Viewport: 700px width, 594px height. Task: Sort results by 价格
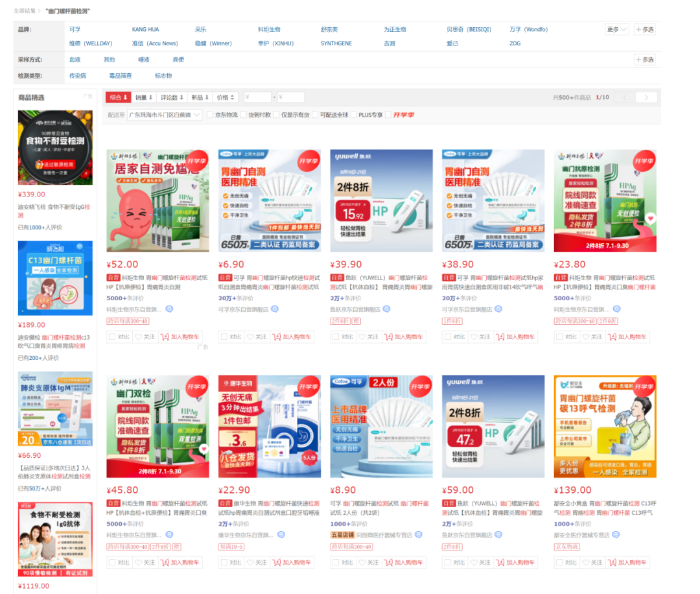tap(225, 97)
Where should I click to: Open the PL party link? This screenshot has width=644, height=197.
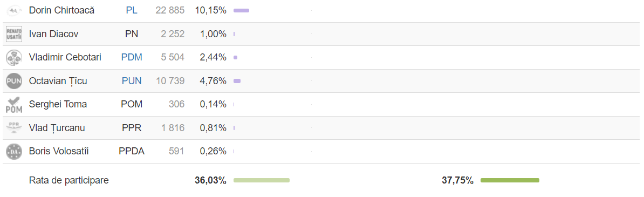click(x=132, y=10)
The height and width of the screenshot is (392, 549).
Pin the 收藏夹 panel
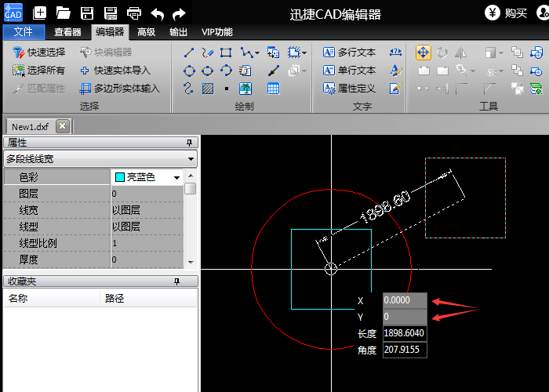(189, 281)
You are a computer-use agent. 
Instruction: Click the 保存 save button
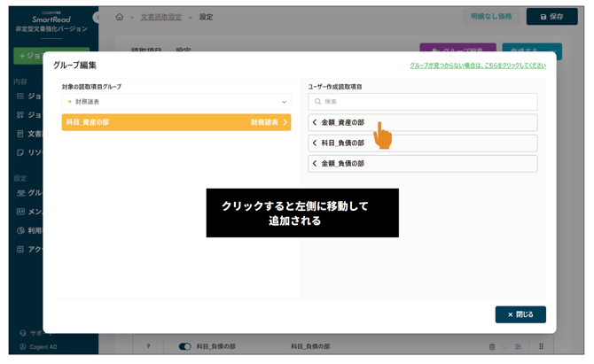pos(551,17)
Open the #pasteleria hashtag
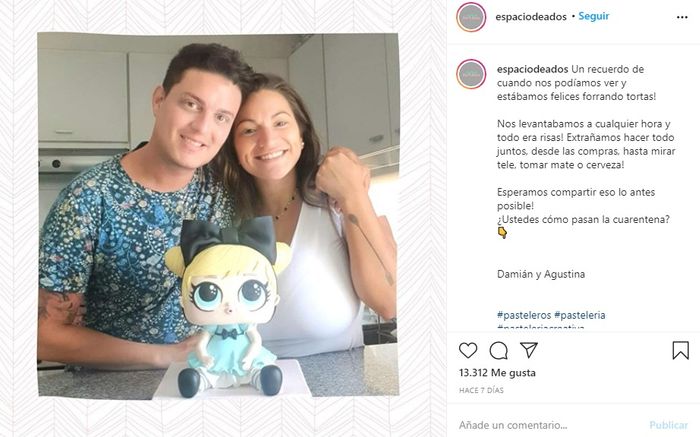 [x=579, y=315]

---

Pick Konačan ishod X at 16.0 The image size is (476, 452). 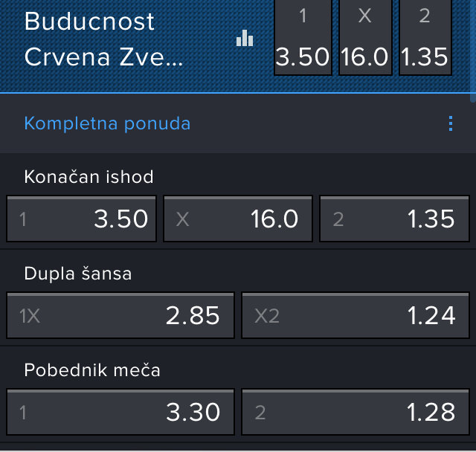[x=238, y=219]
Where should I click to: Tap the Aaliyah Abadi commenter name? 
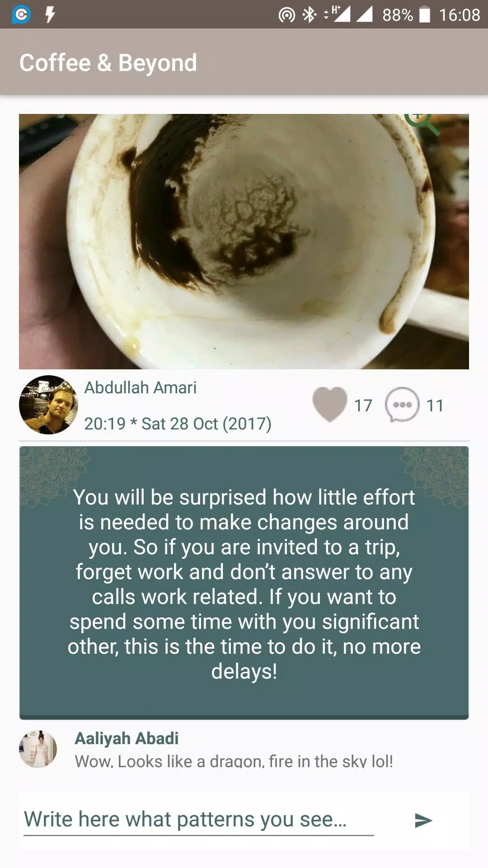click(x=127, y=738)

• _Requirement_
From the data above, return only the lines starting at the line that holds "Viewport: 700px width, 594px" and ending at the line that holds "You are a computer-use agent.", word for word and without pictures.

• _Answer to this exercise_
Viewport: 700px width, 594px height. Task: Sort results by 价格
tap(225, 97)
Where should I click to: Open the PL party link? This screenshot has width=644, height=197.
click(x=132, y=10)
The height and width of the screenshot is (392, 549).
Pin the 收藏夹 panel
(189, 281)
You are a computer-use agent. 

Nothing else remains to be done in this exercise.